New Concussion Rules Protect Student Athletes
AKRON, Ohio – A new law making its way through the Ohio legislature creates new regulations for coaches and for student athletes across the state regarding concussions.
House Bill 143 passed the Ohio Senate unanimously on Tuesday before making its way back to the state house. It is expected to have an easy ride through the legislative process and be signed by Governor John Kasich in time to govern youth sports this coming spring.
The law mandates that coaches educate themselves on the signs and symptoms of concussions. It also requires students who are diagnosed with a concussion to return to their sport only after they have medical clearance to do so.
Dr. Joseph Congeni, Director of the Sports Medicine Center at Akron Children’s Hospital, has been a huge supporter of having the new law in place. Dr. Congeni testified before the state legislature about concussions, trying to help get the law passed.
“The frustrating part for me in a state that is so advanced in so many ways in medical care like the state of Ohio. 41 other states passed legislation to protect their young athletes before we were able to do this in Ohio, so that’s why I became involved. That’s why I became very passionate about it,” said Congeni.
He says the law closely resembles regulations that were adopted by the Ohio High School Athletic Association in 2010.
“Only about 40 or 35 percent of athletes in the state of Ohio are under the legislation of Ohio High School Athletic Association,” said Congeni; adding that the kids who their regulations do not cover are those who play intramural sports, kids who play youth sports, kids who play junior Olympic, AAU, CYO. “All of those different bodies are not governed by the Ohio High School Athletic Association, so I actually feel even stronger that we need to protect our youngest athlete.”
Congeni is also a medical advisor to the athletic staff at Archbishop Hoban High School in Akron where the school has adopted a program that tests student athletes before their sports seasons begin to create a baseline from which they can be compared if they are ever suspected of suffering from a concussion.
Athletic Director Mike DeMedico is also a strong supporter of concussion legislation.

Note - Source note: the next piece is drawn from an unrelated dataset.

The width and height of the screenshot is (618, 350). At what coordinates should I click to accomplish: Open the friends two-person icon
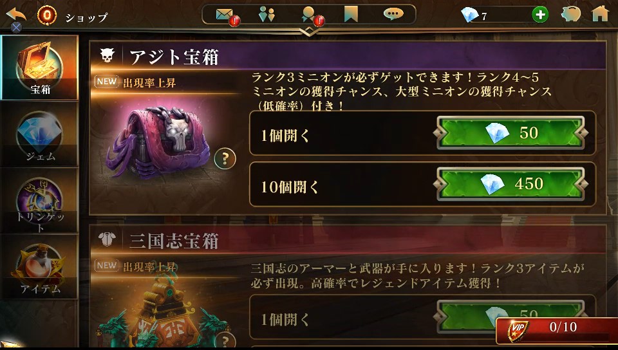(x=267, y=15)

“I think its definitely worth doing. Literally we can be talking about a permanent injury. We are talking about a life long issue that a boy or girl can have, so we’re talking about those kind of issues pretty clearly it’s appropriate to regulate it,” said DeMedico.
No one understands the effects of a concussion better than Donald Bitter of Hudson. Bitter has watched his daughter, Shelby, struggle through the effects of a concussion for the past five weeks after she was hit by a ball during softball practice.
“A big eye opener as far as it affected her ability to her equilibrium, thinking, light really bothered her. She’s still having a tough time with the computer because she can’t really focus on it and she slept for probably 20 hours the first three or four days,” Bitter told Fox 8 on Wednesday.
“I can only imagine putting somebody out there that is not cured of their symptoms and what might happen to them,” he added.
Shelby says she also supports anything that increases the awareness and education about the effects of concussions among Ohio coaches and regulations that impact the health and safety of the athletes.
“Absolutely, if I would have kept going who knows how much more I would have done damage to myself because I even stopped. And, here I am five weeks later and I still have headaches,” she concluded.
“If nothing else, it has certainly caused a great deal of discussion in circles where people are perhaps not as familiar with high school and other sports injuries because we deal with it all the time. So, just the fact that the bill is being considered is a valuable thing,” said DeMedico.